§ Instructions to follow:
List the items as a numbered list, skipping blank lines, covering only the part that opens with the line containing "Where should I" and closes with the line containing "[x=1081, y=277]", both included. Leave out the pictures.

● ● ● ●

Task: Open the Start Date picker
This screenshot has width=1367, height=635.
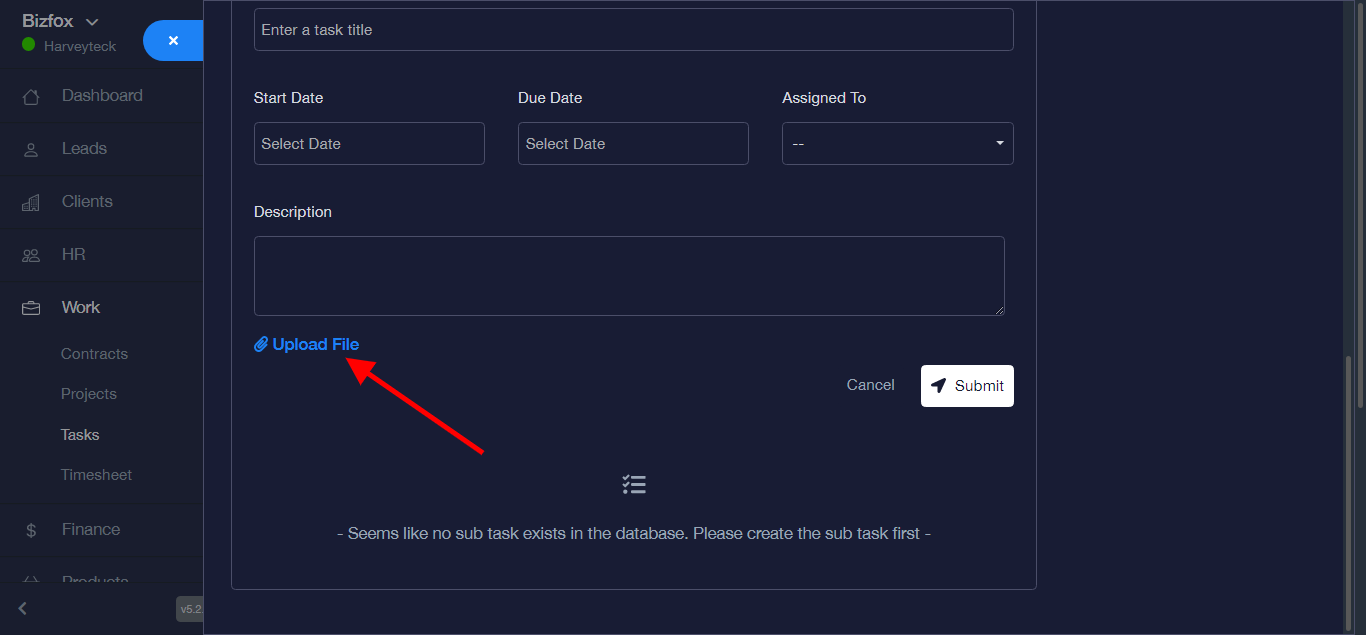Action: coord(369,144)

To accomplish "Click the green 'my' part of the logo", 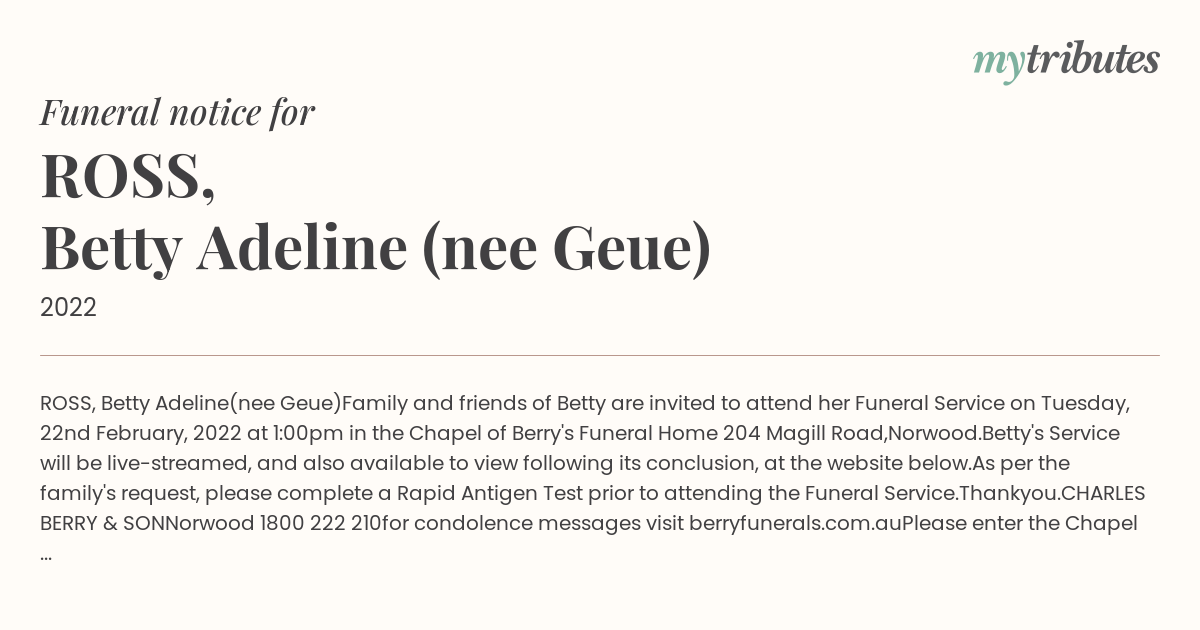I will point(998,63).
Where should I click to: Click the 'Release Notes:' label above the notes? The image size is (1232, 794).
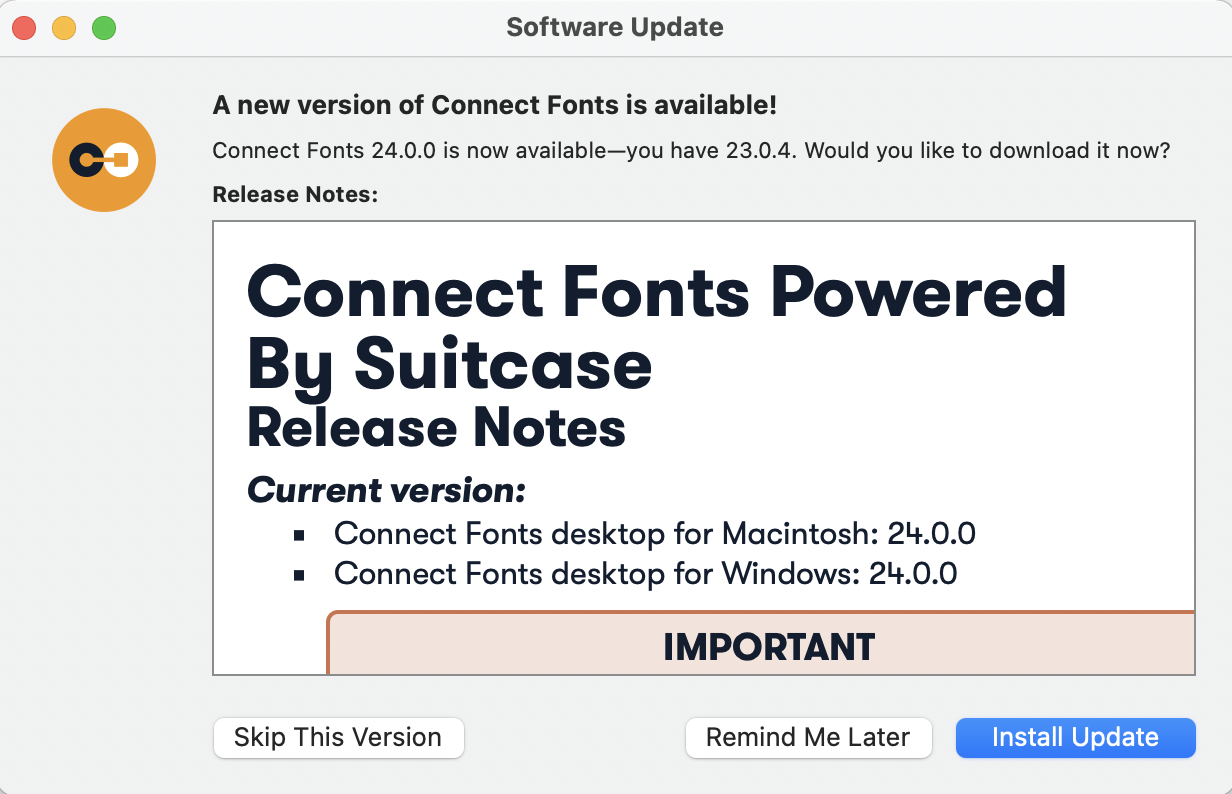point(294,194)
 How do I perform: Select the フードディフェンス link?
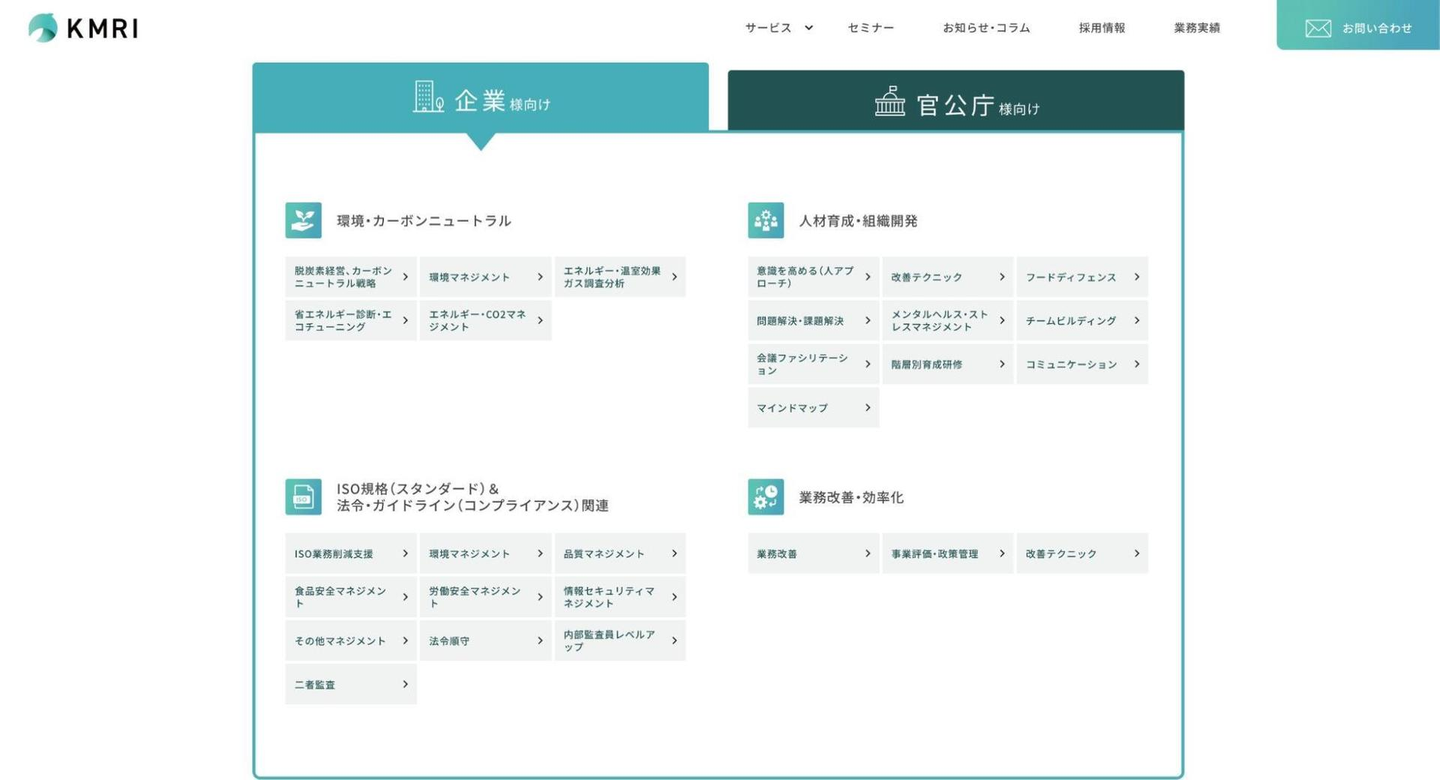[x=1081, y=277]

● ● ● ●

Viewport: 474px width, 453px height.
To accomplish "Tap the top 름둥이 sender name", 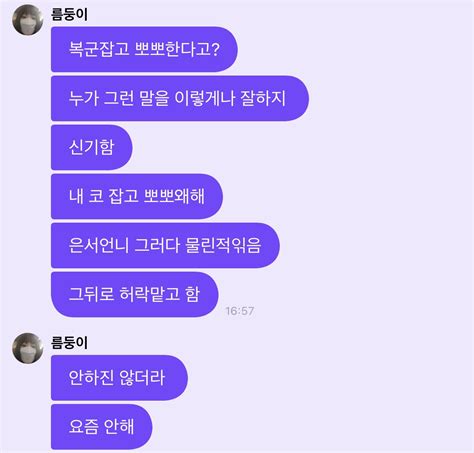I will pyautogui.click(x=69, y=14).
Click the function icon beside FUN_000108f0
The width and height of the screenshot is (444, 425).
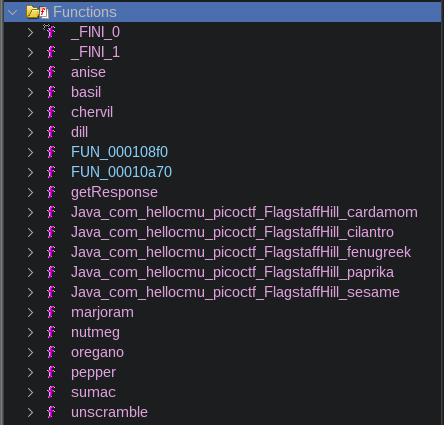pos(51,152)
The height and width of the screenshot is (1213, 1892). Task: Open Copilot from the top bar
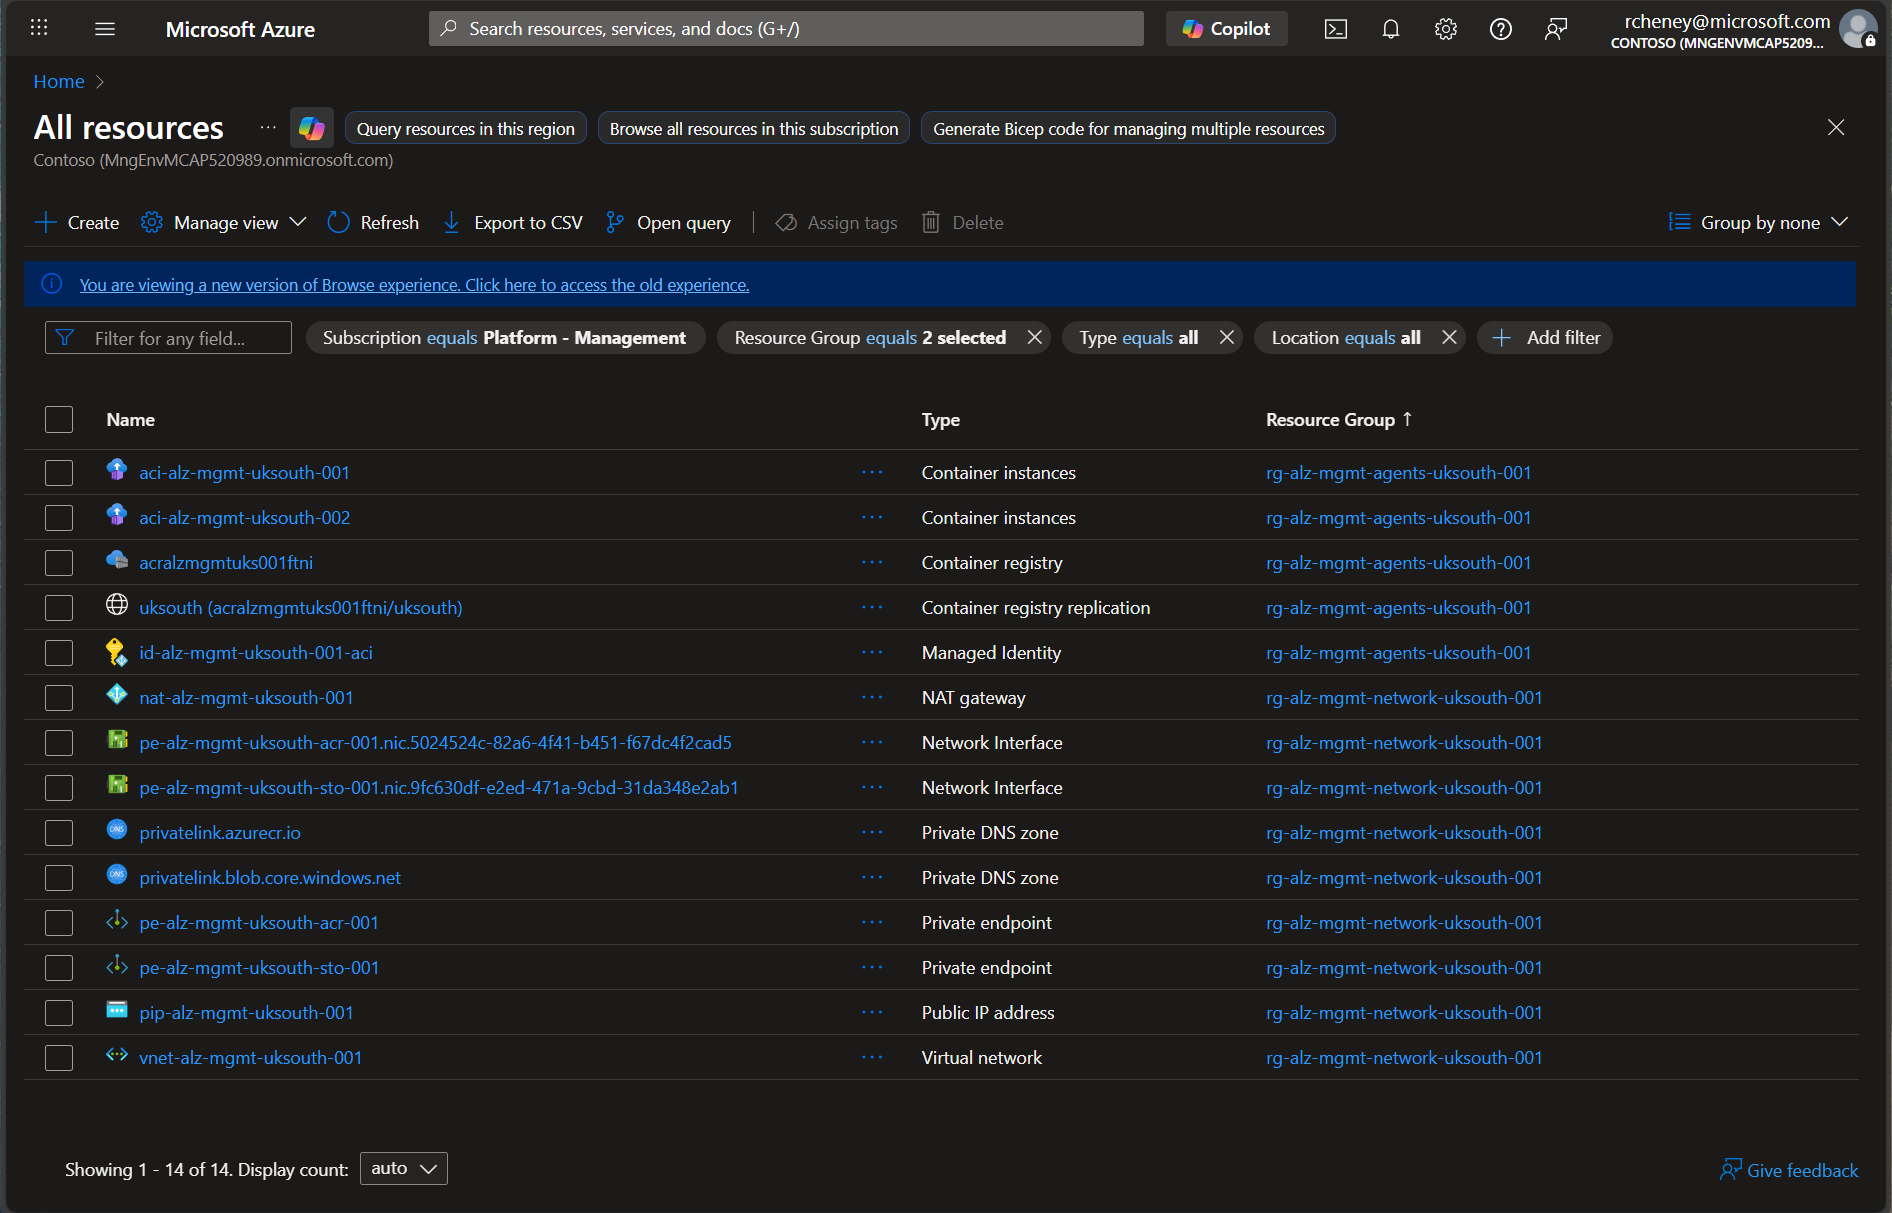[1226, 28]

● ● ● ●

§ Solution to the problem:
1. Where should I click to: Click the 'Release Notes:' label above the notes? The image size is (1232, 794).
2. point(294,194)
3.  How do I perform: Select the フードディフェンス link?
4. [x=1081, y=277]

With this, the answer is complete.